Professor X and I made a monthly pilgrimage to Devon Ave. for Indian food during our time in Chicago. After gorging on kebab and numerous other savory dishes, we’d manage to find room for tea and sweets after. Professor X loves all of them, but rasmalai is a shared favorite. Now that we’re tucked away in a town with only two Indian restaurants and one S. Asian grocery, sweets aren’t easy to come by. Devi has a few kinds shipped in every Friday from Portland, but they’re ones that keep well: ladoo, jalebi, and chumchum. Rasmalai – paneer balls steamed and soaked in sweetened milk – go bad quickly. With Durga Puja on the horizon, I decided to make some at home this week after consulting Manjula’s Kitchen, my go-to for Indian home cooking.

Step One: Make Paneer
Yes. You have to make paneer. You can’t just run out and buy a block at your nearest Indian grocery either. You need soft, malleable paneer to do rasmalai. Thankfully, it’s pretty easy. Just add 1/4 cup of lemon juice to 4 cups of boiling milk. Strain it in cheesecloth once the fat separates from the whey. Let it drain for about an hour.

Step Two: Knead and Form
After years of honing European and American kitchen skills, I confront techniques that just shouldn’t work – but do – with Indian home cooking. Kneading and forming what’s essentially ricotta into small patties is one.

It *can* be done.

It *can* be done.

You’ll notice that mine are a little uneven. They’re also cracked around the edges. Lesson learned: my paneer was on the dry side and I’m pretty sure I didn’t knead it enough since it wasn’t quite rolling itself into dough. To be honest, I forgot that it was supposed to do that.

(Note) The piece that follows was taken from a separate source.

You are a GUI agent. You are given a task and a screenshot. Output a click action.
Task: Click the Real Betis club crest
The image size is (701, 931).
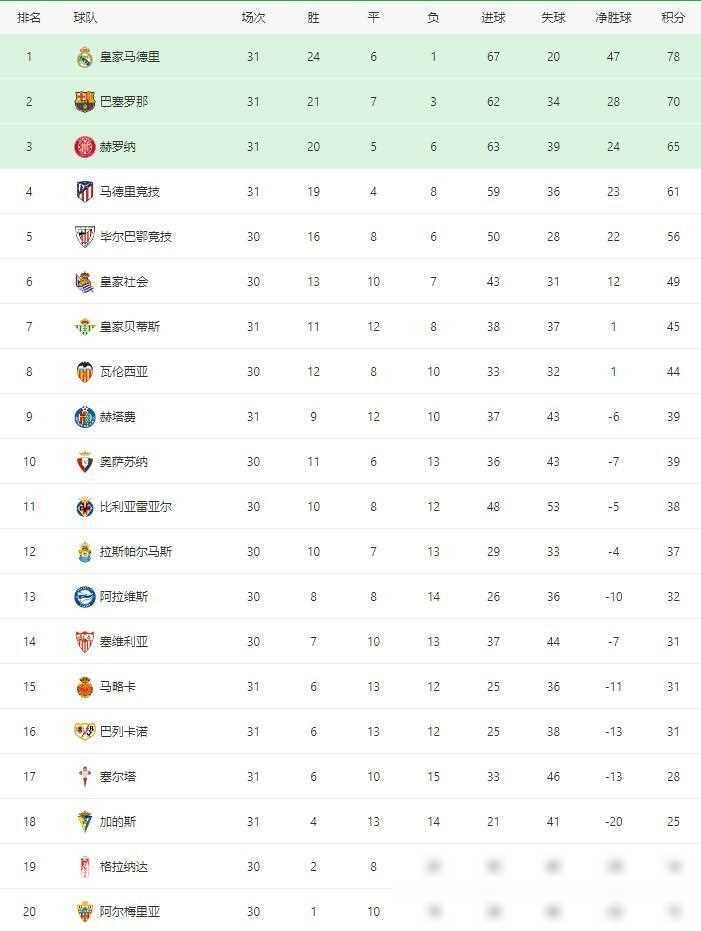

If you watch Manjula’s instructional video for rasgulla, you’ll see the magic. Do note that a dough scraper is useful for this step. I used my Ventra card since that’s about all it’s good for.

Step Three: Pressure Cooker

I’ve never owned a pressure cooker. After tales of confirmed explosions and lentils on the ceiling, I’m wary of this bit of equipment, which is incredibly necessary to many home recipes. How necessary? In the same way U.S. parents give their kids frying pans upon moving out, Indian parents gift pressure cookers. Professor X toted one all the way from Kolkata to Chicago, then promptly lost the whistle.

Hissin' and spittin' like the Nechung oracle.

Hissin’ and spittin’ like the Nechung oracle.

My sense of cooking times is still a little off, but nothing has gone wrong yet. I waited seven minutes per instruction and voila!

Holy shit! It worked!

Holy shit! It worked!

If you stop at this point in the recipe – where you cook paneer balls in sugar syrup – you will have rasgulla. I pressed on and cooked them one last time in sweetened milk with cardamom, then garnished with chopped pistachios.

I forgot to take pictures. However, none of them broke and I didn’t scald the milk sour. The finished product squeaked a little – much like cheese curds – while I chewed. I suspect that less draining and more kneading will remedy this. Professor X ate enthusiastically as it’s been more than a year since our last rasmalai experience. His official statement was “These are really good for your first time.”

In the end, rasmalai aren’t as hard as suspected. They take a bit of time and an experienced hand to determine the proper texture, which is why most folks leave rasmalai preparation to professionals. I’m nowhere near ready to open Gulab – my imaginary Indian sweet shop in Corvallis – but can easily scratch the itch when we crave variety.